Patrice On découvrait à ce moment-là l’animation, le travail de groupes. Quelqu’un aux Etats-Unis avait sorti un livre qui avait bien influencé Charly Marshall. On disait même à l’Office national du film à Ottawa, à quoi nous nous étions opposés au Québec, on avait sorti le principe que si on se mettait une douzaine à discuter de quelque chose, même quelque chose qu’on ne connaît pas du tout, qu’on finissait par en arriver à la vérité !
Théo Quels ont été les moments les moins agréables, les plus difficiles ?
Patrice Les difficultés que j’ai éprouvées se rapportaient à un défaut dans l’organisation. Il n’y avait pas de ligne d’autorité définie, chacun se mêlait de tout. Une personne ne peut pas être un p’tit peu responsable de quelque chose. Il l’est ou il ne l’est pas. Quand vous aviez trois personnes qui pouvaient vous donner des directives, si vous écoutiez celui-là, vous choquiez l’autre.
Fernand Brisson Est-ce qu’on peut dire que c’était un ONF anglais, que le Québec a toujours été traité en parent pauvre ?

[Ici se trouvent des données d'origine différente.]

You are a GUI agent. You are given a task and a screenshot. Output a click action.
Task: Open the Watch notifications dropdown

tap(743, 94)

Patrice Jusqu’au moment où le bureau-chef a été transféré à Montréal, où on a réellement constitué un secteur français. Jusqu’à ce moment-là, vous avez parfaitement raison, c’était un organisme anglais qui essayait de transiger avec le secteur français sans y comprendre quoique ce soit, avec des adjoints français pour satisfaire l’opinion publique.

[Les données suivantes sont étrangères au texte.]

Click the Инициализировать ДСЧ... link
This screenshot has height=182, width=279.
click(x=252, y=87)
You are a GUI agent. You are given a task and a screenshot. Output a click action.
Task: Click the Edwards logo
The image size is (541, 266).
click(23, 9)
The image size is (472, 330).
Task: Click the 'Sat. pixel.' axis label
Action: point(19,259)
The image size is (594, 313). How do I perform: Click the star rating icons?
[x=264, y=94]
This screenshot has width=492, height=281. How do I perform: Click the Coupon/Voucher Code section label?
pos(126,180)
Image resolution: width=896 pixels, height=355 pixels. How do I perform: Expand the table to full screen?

Théo Du côté de la production, il se faisait de bons films ?
Patrice Absolument. Je me rappelle en particulier le film de la visite de la princesse Elizabeth, The Royal Journey. La qualité du film a été vantée au plan international.
Ça m’a donné l’occasion de vivre l’expérience des premières à Québec et à Montréal. Lorsque nous avons présenté le film à Québec en 52 Monsieur Duplessis était invité. M Duplessis était en 52 au milieu d’une période de… il ne prenait pas un coup ! Période d’abstinence totale et complète. Alors, après la présentation du film au Palais Montcalm, tout ce qu’on avait c’était du jus d’orange !

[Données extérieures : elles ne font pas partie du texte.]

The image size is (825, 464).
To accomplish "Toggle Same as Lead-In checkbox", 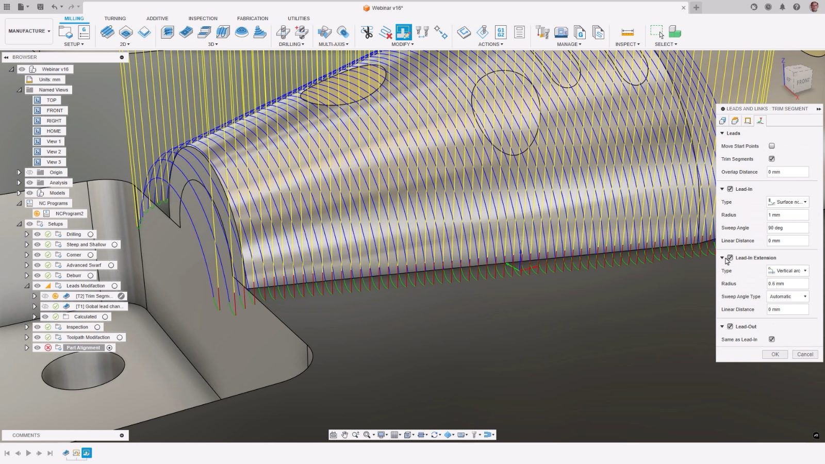I will coord(771,339).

Mais Monsieur Duplessis lui-même était venu me féliciter pour que je transmettre les félicitations à l’Office national du film. On l’avait bien traité dans le film.
Et nous avons eu une très belle soirée à Montréal avec le maire Camilien Houde. Mais il n’était pas satisfait de la façon dont on avait traité la visite à Montréal, on n’y avait pas donné assez d’importance. Lui il avait dépensé beaucoup d’argent à Montréal pour recevoir la princesse.
Camilien Houde tutoyait tout le monde et avait une mémoire fantastique. Il te voyait un jour et six mois après tu le rencontrais et il t’appelait par ton p’tit nom. Moi je l’ai rencontré une dizaine de fois. La deuxième fois, c’était point Monsieur Boudreau, c’était Patrice. Mais c’est rien qu’à moi qui l’a dit, pas officiellement. Camilien Houde était toujours correct, à sa façon.
Théo Quelles ont été les circonstances de ton départ de l’ONF en 55 ?
Patrice Les circonstances de départ ont été tragiques. On a exigé ma démission ou je serais congédié. On ne m’a précisé aucune raison.
Théo Tu avais peut-être trop insisté sur le fait français ?
Patrice Il y a des circonstances que je ne veux pas dire. C’est à la suite d’un affrontement. Incompatibilité de philosophie. Il fallait soit que je plie ou que je démissionne. Comme je ne suis pas un plieur, j’ai démissionné. Et ça avait surtout trait aux relations avec le gouvernement du Québec. J’avais ma philosophie, ma façon d’entrevoir les relations entre l’Office national du film et le gouvernement et c’était une façon de penser qui n’était pas acceptée par Ottawa.
__________________________
Il est retourné à Chéticamp en 1989. Il était le directeur de la chorale. Il est décédé subitement à 77 ans le 23 décembre 1992 en dirigeant la chorale. On peut d'ailleurs l'entendre chanter une chanson acadienne dans Les Acadiens de la Dipersion réalisé par Léonard Forest en 1968, nous précise Fernand.
Fernand Brisson nous informe qu'après son départ de l'Office national du film (Patrice, précise ce dernier - et non Pat, comme l'appelaient souvent les représentants - parlait toujours de l'Office national du film - pas une fois dans l'entrevue il n'utilise les abréviations ONF ou l'Office), donc Patrice a travaillé au Département de Gérontologie de l'Université Laval. Il organisait également des voyages en Louisiane et ailleurs.